We retrospectively assembled 509 consecutive NSCLC cases from four Chinese thoracic-oncology centers (March 2018 to March 2023) and prospectively enrolled 50 additional patients. Three 3-dimensional convolutional neural networks (pre-treatment CT, pre-surgical CT, dual-phase CT) were developed; the best-performing dual-phase model (NeoPred) optionally integrated clinical variables. Model performance was measured by area under the receiver-operating-characteristic curve (AUC) and compared with nine board-certified radiologists.

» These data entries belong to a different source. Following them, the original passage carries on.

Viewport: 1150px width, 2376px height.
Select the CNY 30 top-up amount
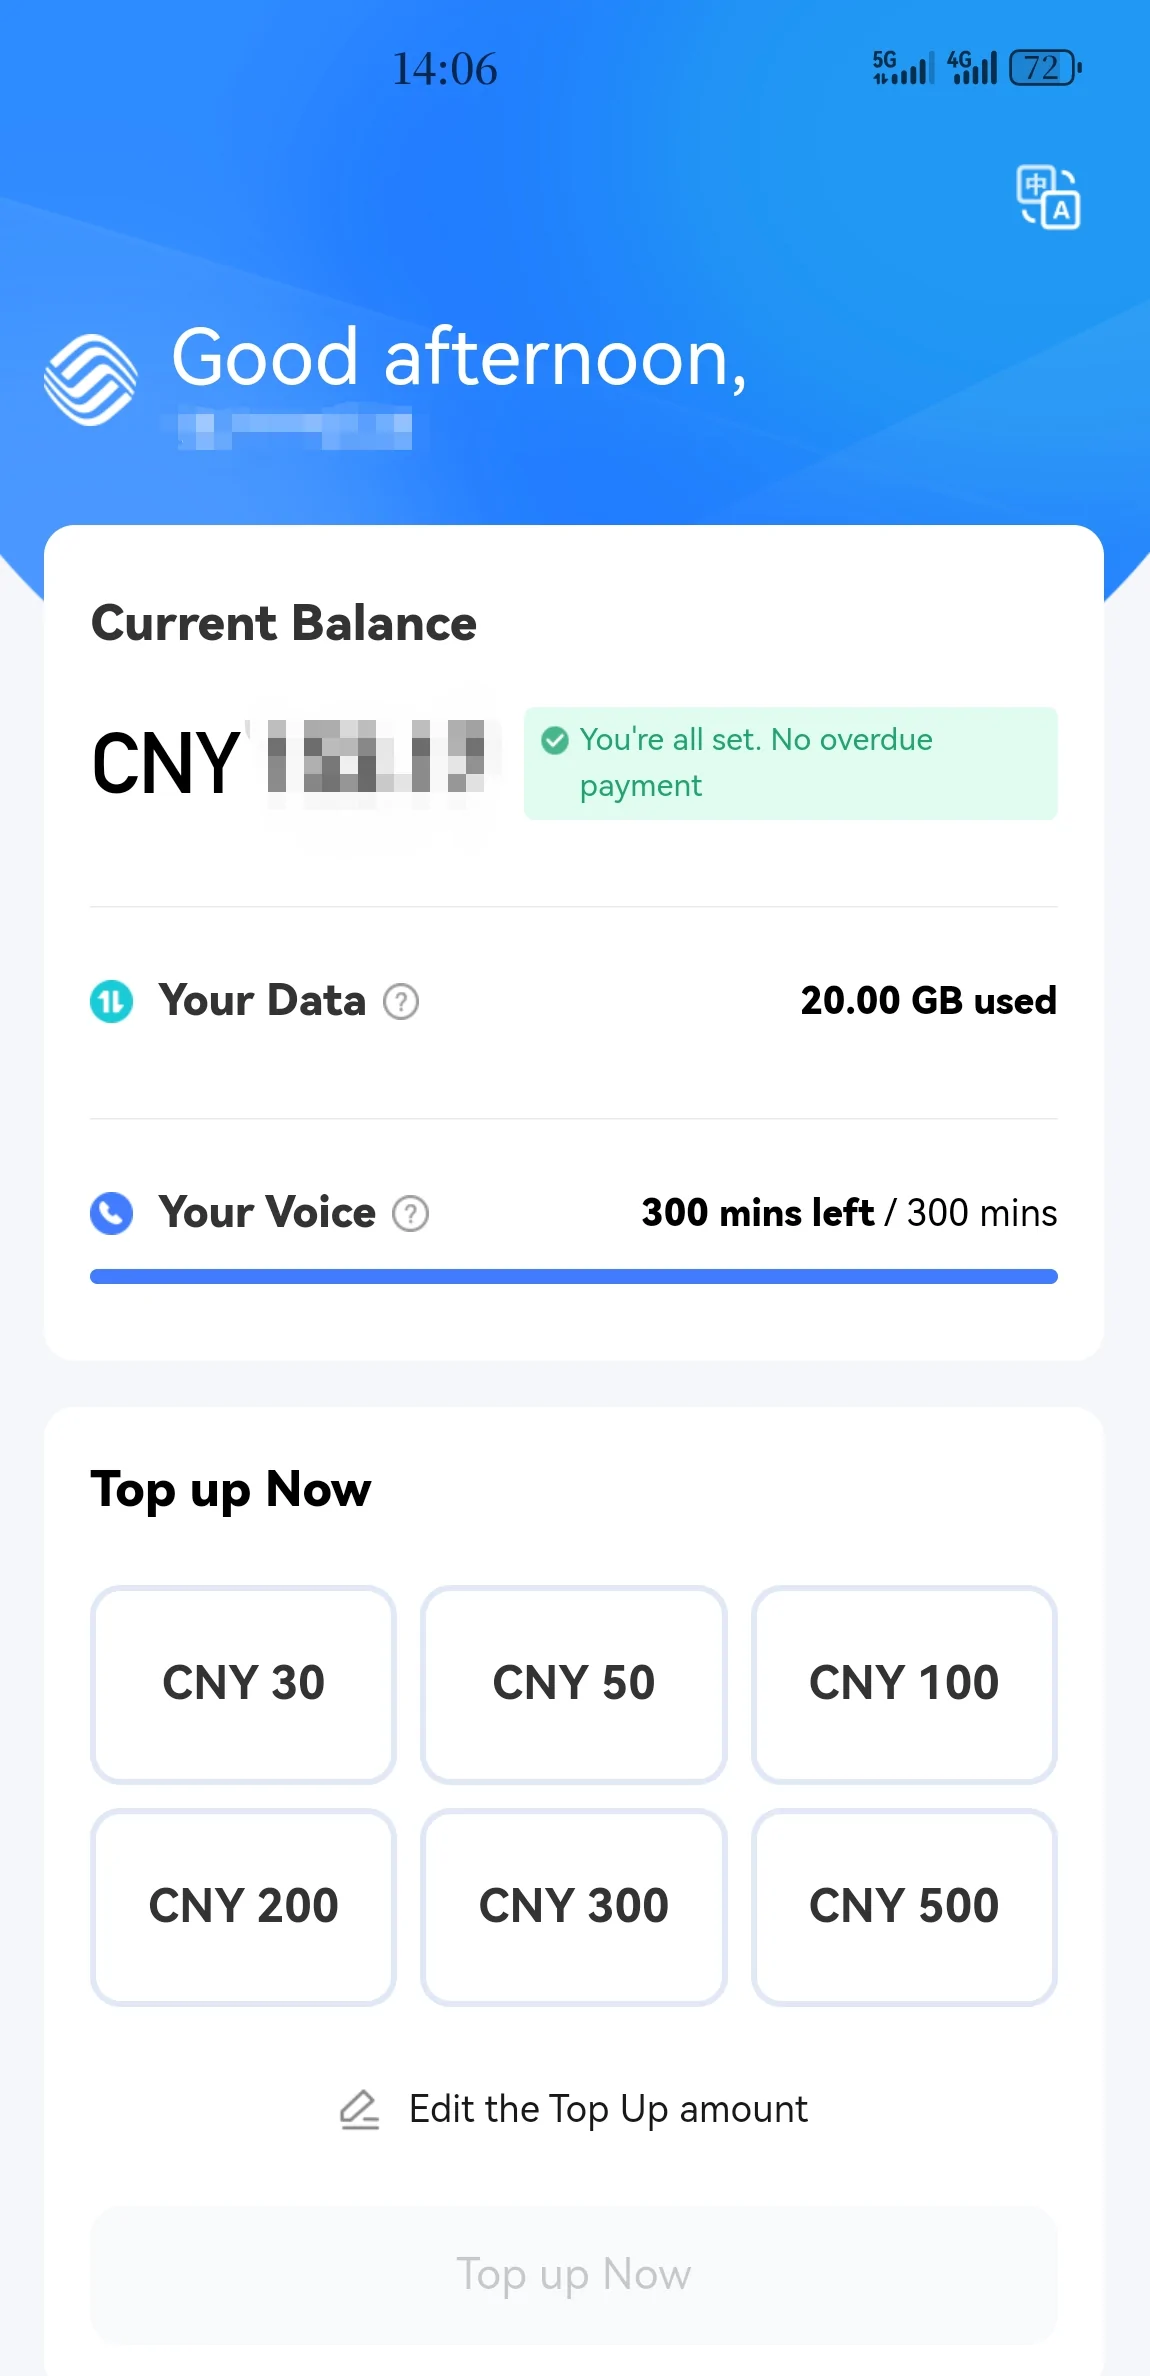243,1683
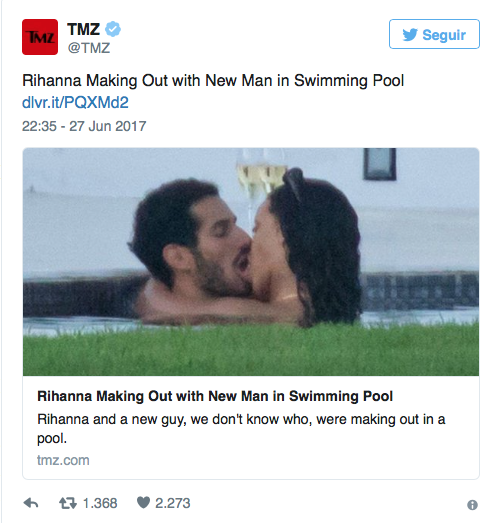Click the like count 2.273
494x523 pixels.
[173, 503]
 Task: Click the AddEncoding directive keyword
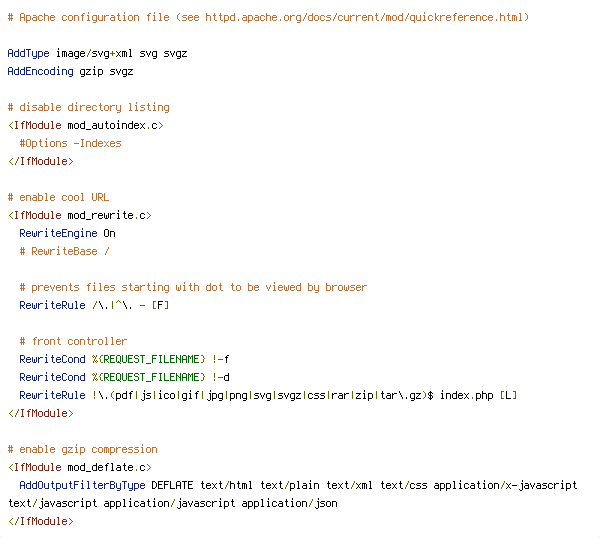point(41,72)
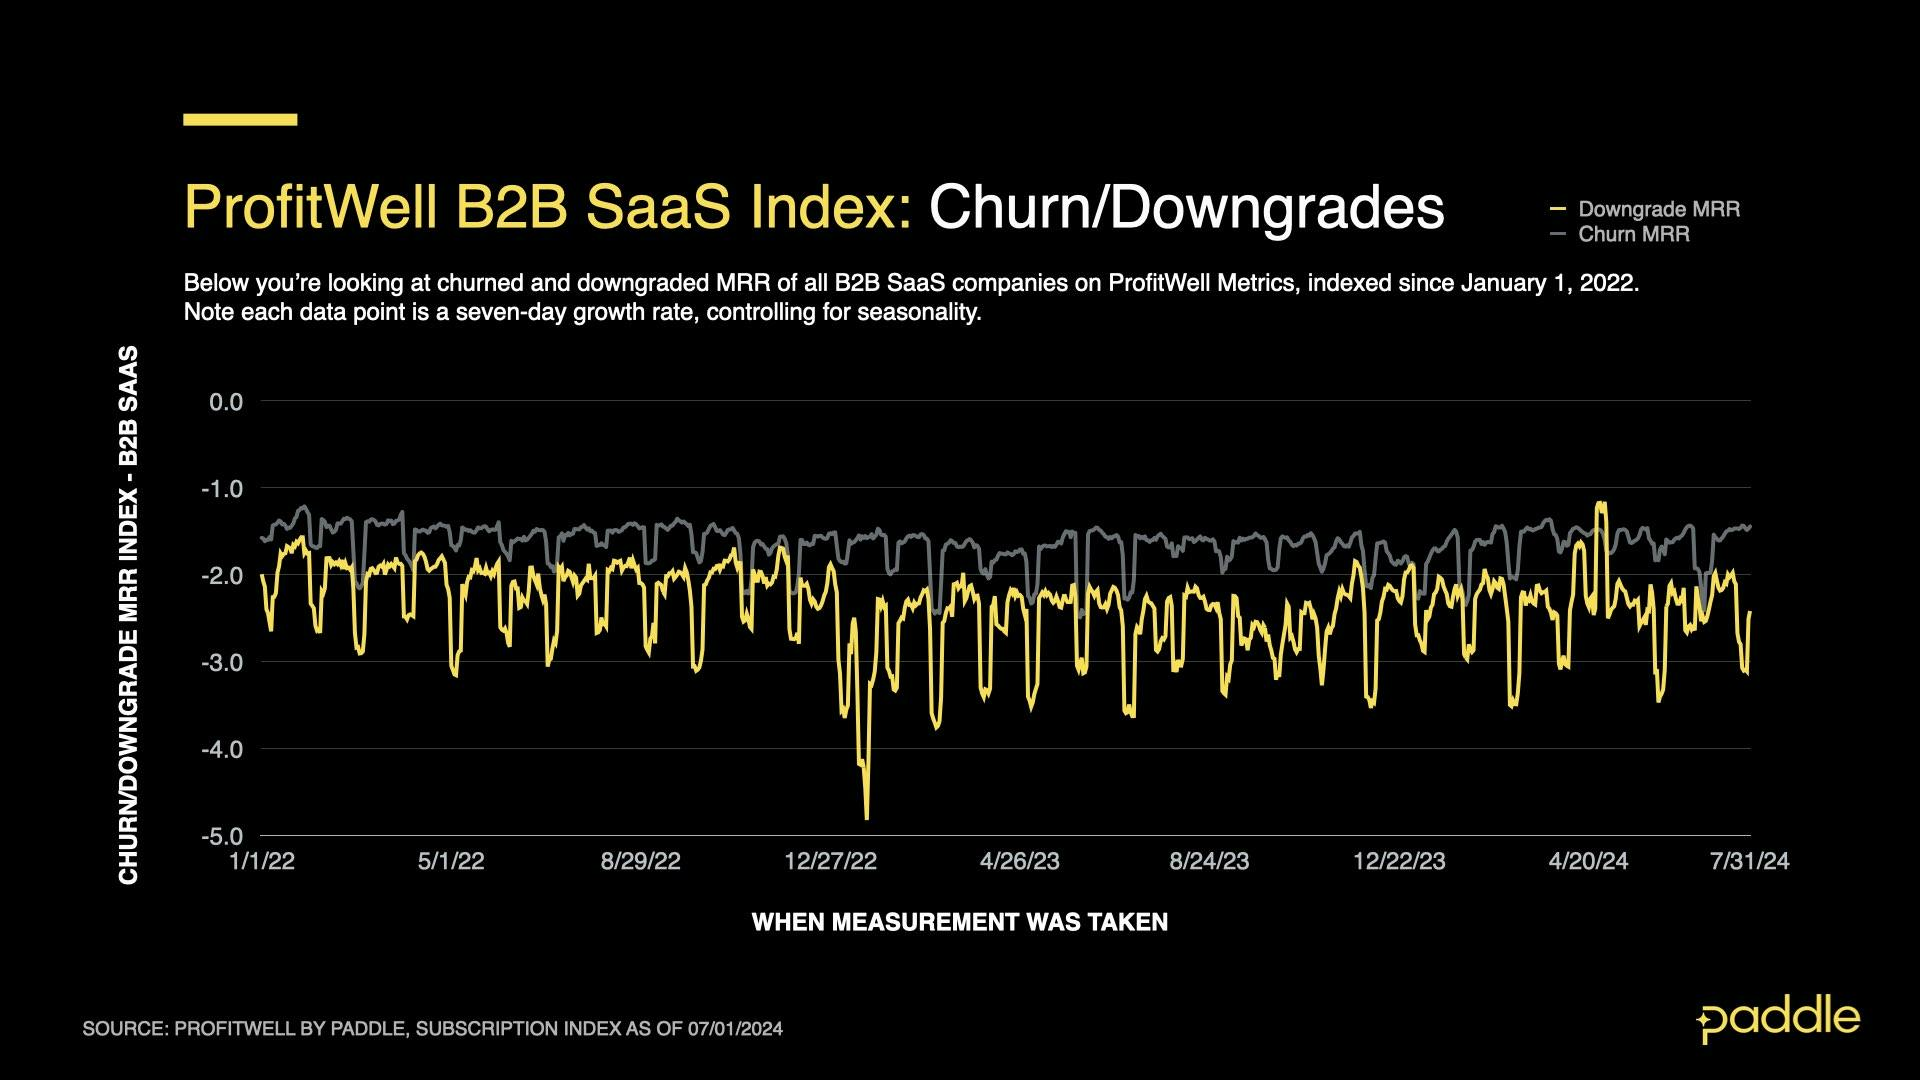Click the Churn/Downgrades heading text
This screenshot has height=1080, width=1920.
(x=1190, y=205)

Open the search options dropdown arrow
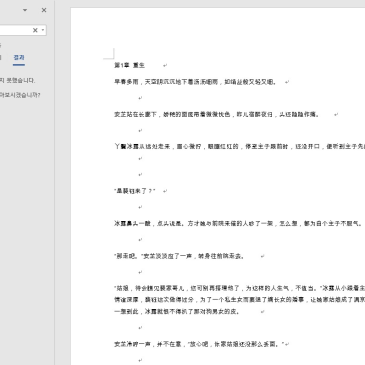click(x=43, y=30)
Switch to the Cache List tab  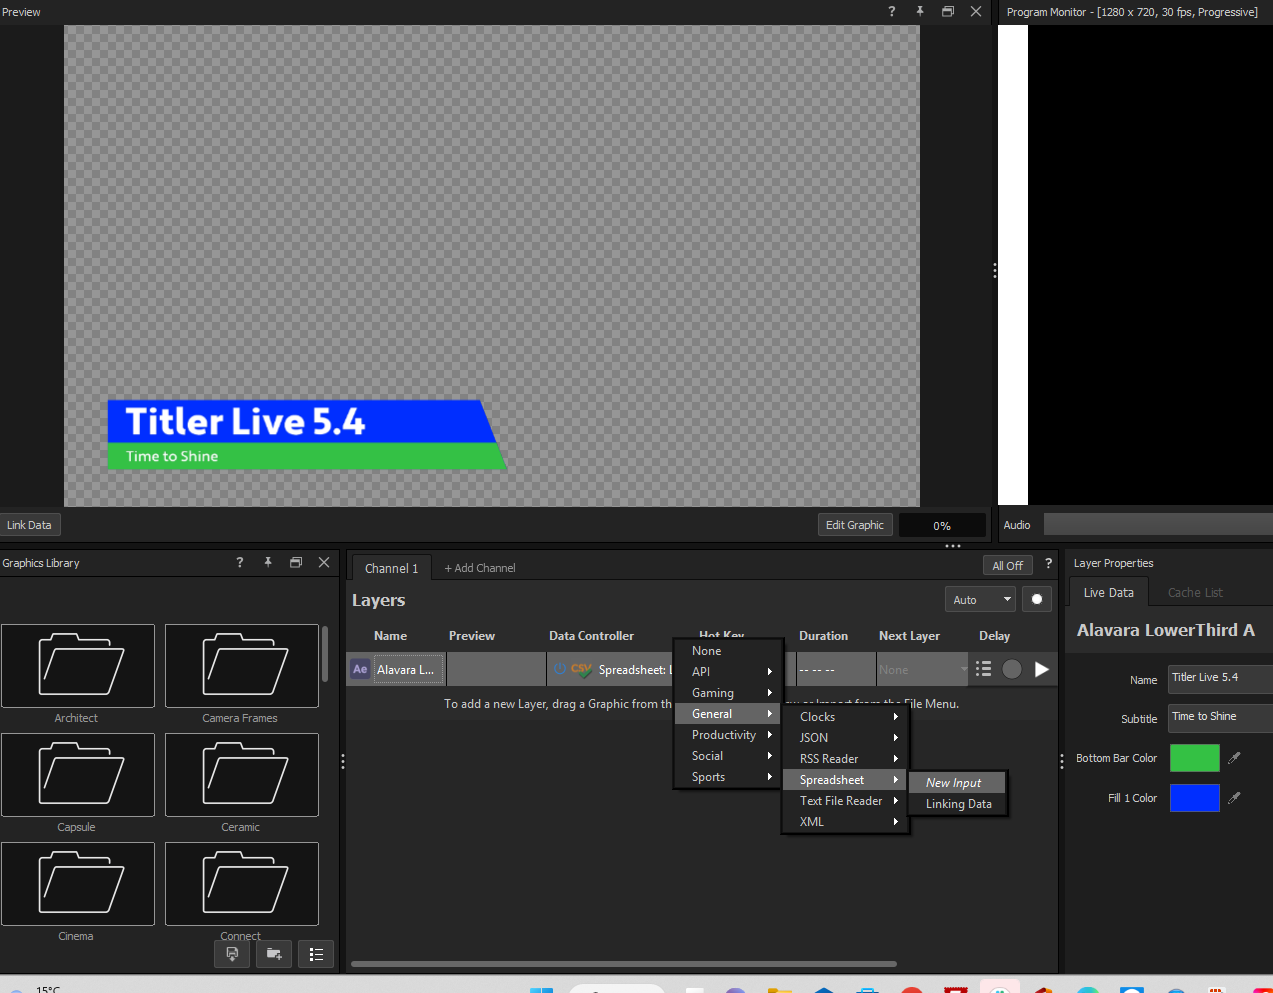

In an external validation set (n=59), NeoPred achieved an AUC of 0.772 (95% CI: 0.650 to 0.895), sensitivity 0.591, specificity 0.733, and accuracy 0.627; incorporating clinical data increased the AUC to 0.787. In a prospective cohort (n=50), NeoPred reached an AUC of 0.760 (95% CI: 0.628 to 0.891), surpassing the experts' mean AUC of 0.720 (95% CI: 0.574 to 0.865). Model assistance raised the pooled expert AUC to 0.829 (95% CI: 0.707 to 0.951) and accuracy to 0.820. Marked performance persisted within radiological stable-disease subgroups (external AUC 0.742, 95% CI: 0.468 to 1.000; prospective AUC 0.833, 95% CI: 0.497 to 1.000).
Combining dual-phase CT and clinical variables, NeoPred reliably and non-invasively predicts pathological response to neoadjuvant chemo-immunotherapy in NSCLC, outperforms unaided expert assessment, and significantly enhances radiologist performance. Further multinational trials are needed to confirm generalizability and support surgical decision-making.
对于可切除的非小细胞肺癌(NSCLC),术前准确预测新辅助化疗免疫治疗后的主要病理反应或病理完全缓解仍然是一个关键的未满足需求。传统的基于大小的影像学标准可靠性有限,而活检确认仅在术后进行。
我们回顾性收集了来自四个中国胸肿瘤中心(2018年3月至2023年3月)的509例连续NSCLC病例,并前瞻性纳入了另外50例患者。开发了三个三维卷积神经网络(治疗前CT、手术前CT、双期CT);性能最佳的双期模型(NeoPred)可选择整合临床变量。通过受试者操作特征曲线下面积(AUC)来衡量模型性能,并与九名获得委员会认证的放射科医生进行比较。
在一个外部验证集(n = 59)中,NeoPred的AUC为0.772(95%CI:0.650至0.895),敏感性为0.591,特异性为0.733,准确性为0.627;纳入临床数据后,AUC提高到0.787。在一个前瞻性队列(n = 50)中,NeoPred的AUC达到0.760(95%CI:0.628至0.891),超过了专家的平均AUC 0.720(95%CI:0.574至0.865)。模型辅助将专家的合并AUC提高到0.829(95%CI:0.707至0.951),准确性提高到0.820。在放射学稳定疾病亚组中,显著的性能持续存在(外部AUC 0.742,95%CI:0.468至1.000;前瞻性AUC 0.833,95%CI:0.497至1.000)。
结合双期CT和临床变量,NeoPred能够可靠且无创地预测NSCLC新辅助化疗免疫治疗的病理反应,优于未经辅助的专家评估,并显著提高放射科医生的性能。需要进一步的多国试验来确认其普遍性并支持手术决策。